To do.
Pictures are to be omitted. Output only the lines from the one containing "Task: Click the Server label text" through the end of the data, word for word.

-- Records for the task follows --

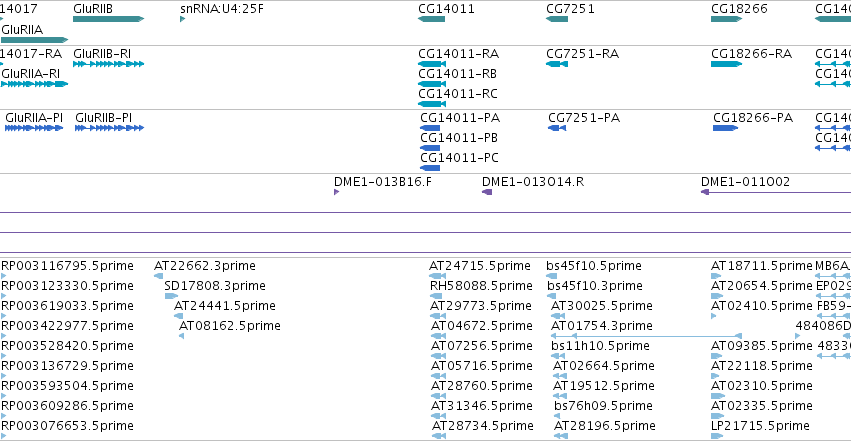Select the DME1-013B16.F purple marker
The height and width of the screenshot is (441, 851).
tap(336, 192)
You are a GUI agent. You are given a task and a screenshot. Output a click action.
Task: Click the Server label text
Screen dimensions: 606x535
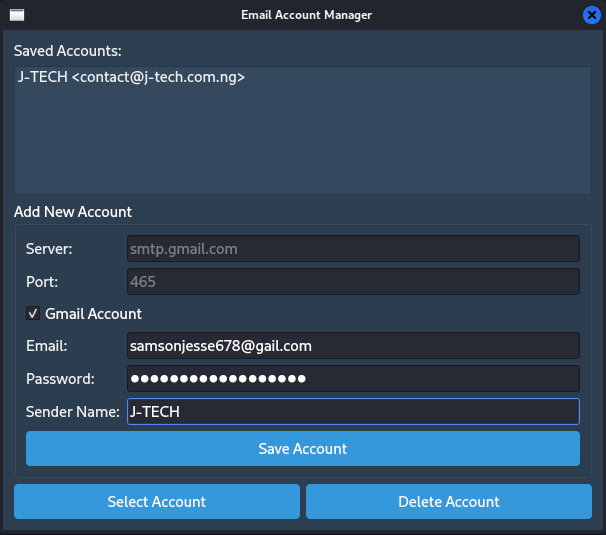coord(49,248)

-- Records for the task concluded --

Finished exercise.
Task: Click the Server label text
Screen dimensions: 606x535
coord(49,248)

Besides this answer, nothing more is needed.